**Aim of the task**
The reply should be one number: how many lines of the data below contain "computer".

===== Material provided

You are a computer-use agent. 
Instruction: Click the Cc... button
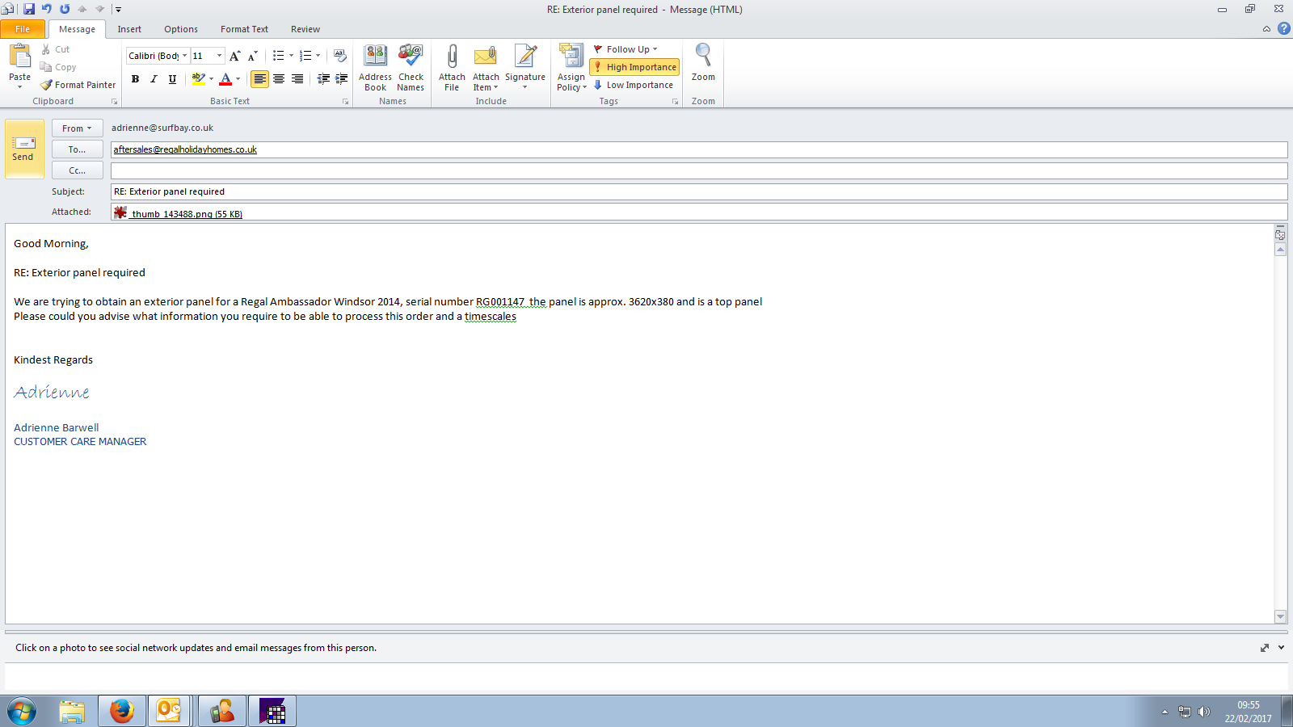(x=77, y=170)
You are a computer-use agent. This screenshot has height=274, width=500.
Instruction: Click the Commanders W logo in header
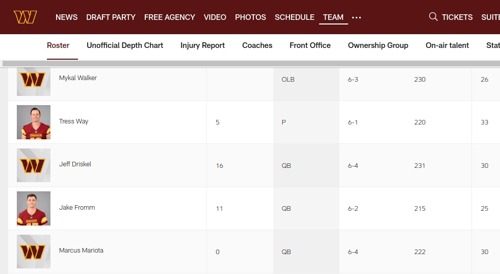[x=25, y=17]
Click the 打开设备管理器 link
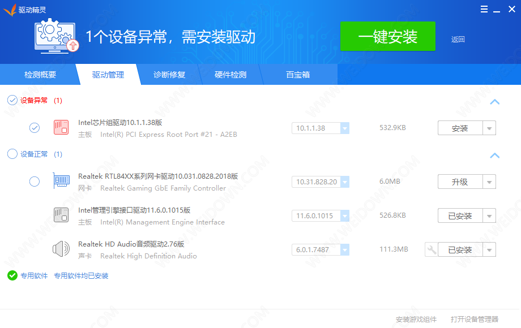 coord(475,320)
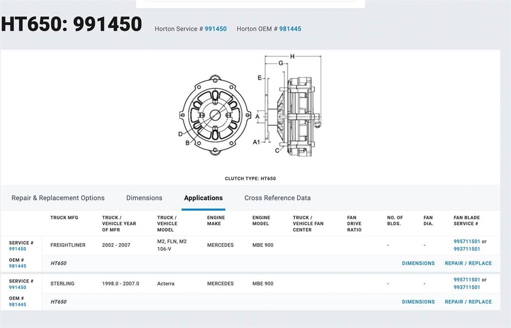Click the HT650 clutch diagram image
The image size is (511, 328).
pyautogui.click(x=250, y=114)
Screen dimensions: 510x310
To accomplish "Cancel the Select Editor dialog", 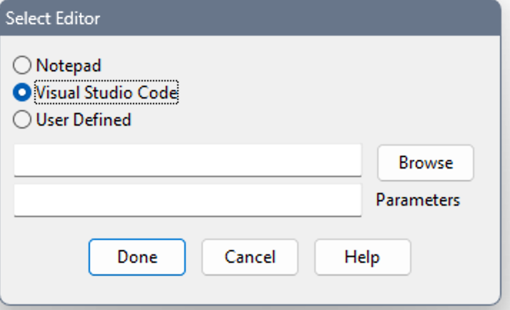I will [250, 257].
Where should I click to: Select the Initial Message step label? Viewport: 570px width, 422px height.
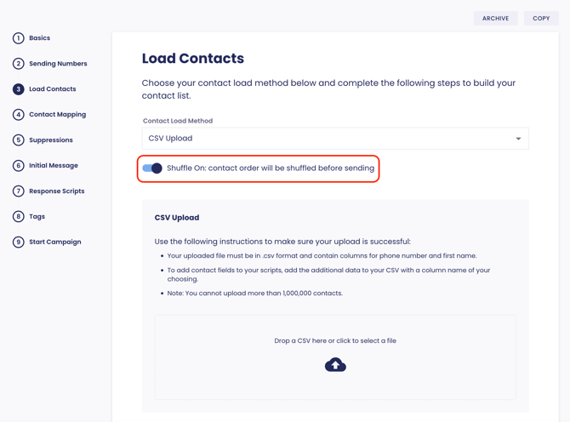[x=54, y=165]
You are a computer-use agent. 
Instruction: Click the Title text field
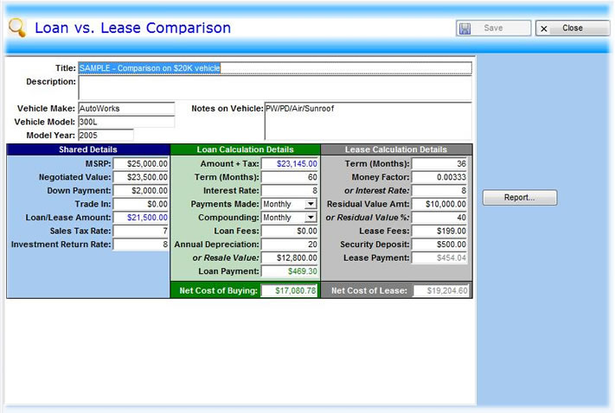[275, 68]
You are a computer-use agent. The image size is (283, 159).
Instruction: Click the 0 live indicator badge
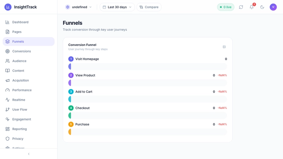[x=226, y=7]
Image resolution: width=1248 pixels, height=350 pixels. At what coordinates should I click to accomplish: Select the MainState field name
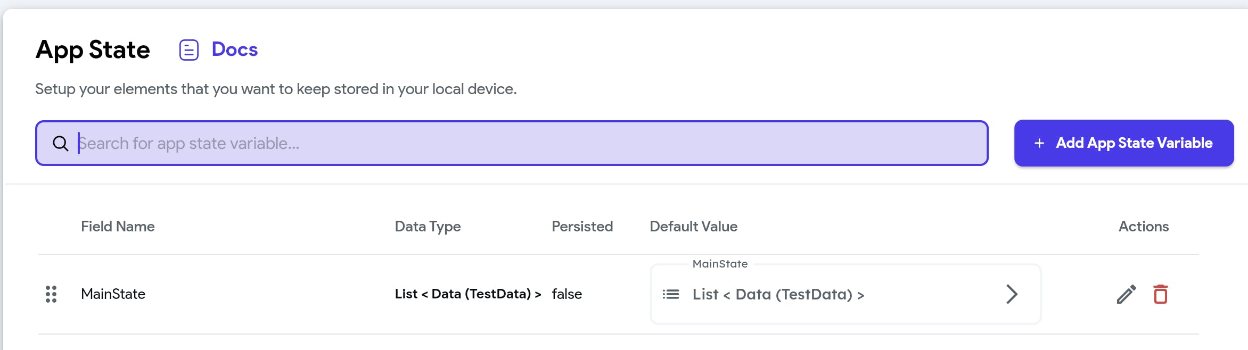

==========

**Written response**
4